The primacy of man
A passionate defence of the human being who today is undervalued by a culture that reduces him to “cog in a productive and financial mechanism that towers over him”; addressing the participants in the Plenary Assembly of the Pontifical Council for Justice and Peace – whom he received in Audience on Monday morning, 3 December, in the Consistory Hall – Benedict XVI enlisted the Church’s social doctrine to vigorously reaffirm the truth about man, exalting his primacy as “constitutively transcendent” in comparison with all “other earthly beings and goods”.
The Pope clearly denounces a society where, “although the defence of rights has advanced by leaps and bounds in our time, today’s culture, marked among other things by a utilitarian individualism and a technocratic economism, tends to undervalue the person. The latter is conceived of as a “fluid” being, with no lasting consistence.
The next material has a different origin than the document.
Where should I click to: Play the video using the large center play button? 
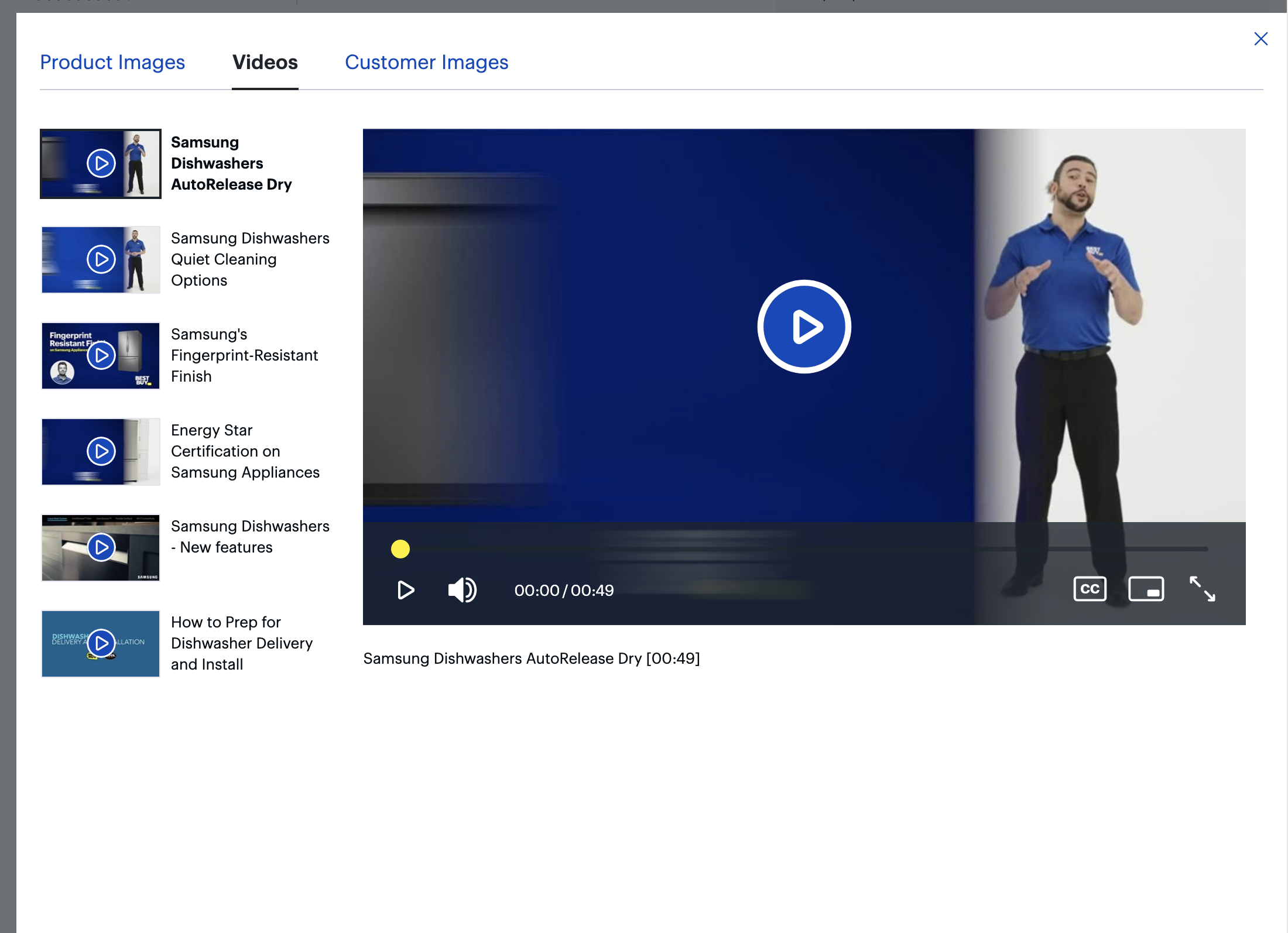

In spite of being immersed in an infinite network of relations and communication the person today often appears paradoxically as an isolated being, because he is indifferent with regard to the constitutive relationship of his being – which is the root of all other relationships – his relationship with God”. Today the human being “is considered in a mainly biological key or as “human capital”, as a ‘resource’”. And although the dignity of the person continues to be proclaimed, new ideologies are being affirmed – and the Pope lists that “of sexual and reproductive rights, or of an immoderate financial capitalism that prevails over politics and takes the real economy apart” – which contribute, increasingly, to perceiving “the dependent worker and his or her work as minor goods, and to undermining the natural foundations of society, especially the family”.
The duty of Christians, the Pontiff says, is to commit themselves to a “new evangelization of society” that can help to “topple modern idols, replace individualism materialistic consumerism and the technocracy with the culture of brotherhood and giving freely, of solidary love”.
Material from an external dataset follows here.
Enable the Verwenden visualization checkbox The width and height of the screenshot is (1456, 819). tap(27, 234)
An “authority” is necessary, he recalls, citing John XXIII’s Pacem in Terris, which can build a world community “motivated by love for the common good of the human family”. This would mean, he adds, replacing the idea of a “super-power concentrated in the hands of the few, that would dominate all the peoples, exploiting the weakest”, with the concept of an authority understood above all, “as a moral force, a faculty to influence in accordance with reason, namely, as a shared authority, limited by competence and by law”.
The Pope finally concludes by expressing his desire for a serious reflection on the need for a reform of the international financial and monetary system.